Sunday, April 08, 2018

Silence Is Not Golden.


Admittedly, it was pretty silly when last month Joe Biden, condemning Donald Trump for his remarks about women, declared "if we were in high school, I'd take him behind the gym and beat the hell out of him... Any guy that talked that way was usually the fattest, ugliest S.O.B. in the room."

He was, though, more mature when two months earlier he had tweeted "It’s not how a president should speak. It’s not how a president should behave. Most of all, it’s not what a president should believe. We’re better than this."

In February, Rob Porter- who couldn't obtain a security clearance from the FBI- was allowed to remain in his highly sensitive position before being fired.  Biden observed "controlled chaos" in the administration and remarked "I'm having enormous difficulty understanding how this White House functions."

He's at least naming names. But Joe Biden no longer is the second banana to the leader of the free world, and the responsibility for calling out the current President of the United States of America should not fall upon him.

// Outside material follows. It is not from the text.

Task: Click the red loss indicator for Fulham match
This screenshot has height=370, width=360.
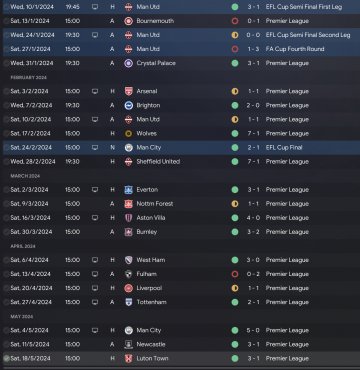Action: coord(235,274)
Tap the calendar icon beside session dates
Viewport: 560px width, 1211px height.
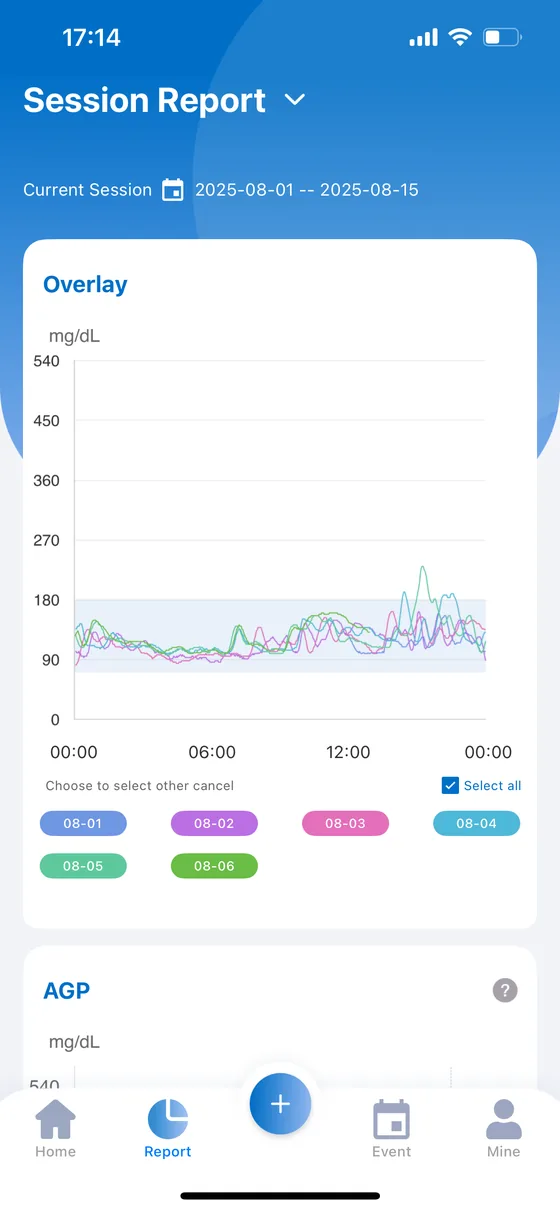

Earlier today, Sunday, we learned

Doctors and rescue workers in Syria said at least 42 people were killed in an apparent chemical attack on a rebel-held town of Douma, in eastern Ghouta, located near the capital of Damascus. Rescue workers said they found families suffocated in their homes and shelters and videos spread online showing purported victims of the attack. “The attack was near bomb shelters and so it spread quickly in them,” a paramedic who helped treat a group of victims said. “The gas was concentrated and in a place where people thought they were safe.

President Trump took to Twitter, blaming Syria itself, Iran, and- finally- Vladimir Putin, although it is not clear what "President Putin, Russia and Iran are responsible for backing Animal Assad. Big price..." means, nor even what Trump meant by it. (Assad will pay a big price? Supporting a genocidal tyrant is a big price to pay for geopolitical influence? Something else?)

He did, however, blame someone else- the former president, Barack H. Obama:

We should not assume, without asking, precisely what Trump is saying or what he believes his predecessor should have done.  When Obama, as the last president fluent in English, declared a "red line," he implied he would take decisive action if Damascus went beyond a certain point. If Obama had in fact taken action, he would not have crossed the red line; it was already crossed by Assad. However, Trump's tweet suggests he believed the then-President himself should have acted- "crossed his stated Red Line In The Sand"- without provocation.

Responding to Sunday's attack, Kathy Gilsinanin in The Atlantic argues that the 2014 chemical weapons deal struck by Obama Secretary of State John Kerry failed to prevent attacks such as the one Sunday because it did not include chlorine gas, which has civilian uses, and did not include "everything."

Gilsinan acknowledges that the agreement did force Damascus to declare 1300 tons of nuclear weapons, which were then destroyed. Moreover, "if all this added up to something short of disarmament, Trump's strike on regime targets following last April's sarin attack haven't achieved it either."

President Trump wants us to disregard the reality that Barack Obama left the office of the presidency over thirteen months ago.

Republican members of Congress have reacted to the outrages of the Trump Administration by remaining silent, raising their heads out of the sand only to support, nearly or completely unanimously, President Trump's legislative initiatives which have strengthened his hand.

And now there is this: former president Barack Obama remains silent.  A lovely tradition has persisted wherein no former president criticizes an incumbent President, although the extent of that tradition is exaggerated.  It is, of course, a small, exclusive, and privileged club. But Donald J. Trump is no ordinary President, and no ordinary human being. As a candidate, he practically birthed birtherism, and rode his conspiracy theory to the presidency; and as President, he has gone so far as to denounce former President Obama on foreign soil.





At six-foot-one, it is time for Barack Obama to stand up tall and defend his record. He should do so for his country and for his party. But most of all, he could show a little self-respect.